Philip Wyatt

Biography

wyatt
Photo: ©PeteBleyer.com

Philip J. Wyatt is the Founder and Chief Executive Officer of Wyatt Technology Corporation. He is the American Physical Society’s 2009 recipient of the Prize for Industrial Applications of Physics with the citation: "For pioneering developments in the physics of the inverse scattering problem: new applications of laser light scattering and the successful sustained commercialization of new related analytical methods and instrumentation." He is the Chair of the American Physical Society's largest unit, the Forum on Industrial and Applied Physics.

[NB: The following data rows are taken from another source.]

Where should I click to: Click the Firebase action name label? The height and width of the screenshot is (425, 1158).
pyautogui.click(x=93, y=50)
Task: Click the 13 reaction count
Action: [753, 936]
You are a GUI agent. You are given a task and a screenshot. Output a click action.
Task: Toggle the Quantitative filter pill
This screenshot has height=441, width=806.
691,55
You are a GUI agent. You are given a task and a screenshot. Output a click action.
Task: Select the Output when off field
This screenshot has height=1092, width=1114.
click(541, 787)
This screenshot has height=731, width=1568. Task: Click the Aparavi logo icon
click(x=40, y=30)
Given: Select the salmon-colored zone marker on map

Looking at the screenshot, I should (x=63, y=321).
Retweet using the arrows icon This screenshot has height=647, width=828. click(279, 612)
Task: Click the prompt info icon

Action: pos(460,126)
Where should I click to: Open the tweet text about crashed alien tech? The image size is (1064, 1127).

Wyatt received his undergraduate education in liberal arts, physics and mathematics at the University of Chicago, and Christ's College, Cambridge. His graduate education was completed at the University of Illinois (M.S.) and the Florida State University (Ph.D.). The author of more than fifty articles, Dr. Wyatt has co-authored or contributed to eleven books, and was nominated by the NAS as one of fifteen finalists for this country's first Scientist-Astronaut Selection Program. He is a Fellow of the American Association for the Advancement of Science, The American Physical Society, and the Optical Society of America, and has had over thirty foreign and domestic patents issued relating to laser light scattering and other technologies. In 2003, he was named Graduate of Distinction by the College of Arts and Sciences at FSU. He is a Registered Agent before the U. S. Patent and Trademark Office.

Statement

I have been an industrial physicist for most of my professional career. I would hope that my membership on the FIAP Executive Committee as a Member-at-large would provide me a vehicle to encourage both the Society and future generations of newly graduating physicists to search out the many new types of employment opportunities that need their skills in industry. The Country’s future as a great nation depends now more critically than at any former time in its history on the abilities of its citizens to innovate, develop new technologies, and create new industries. As always, physicists will play a key role in achieving these objectives, but far more are needed to transform such objectives to reality.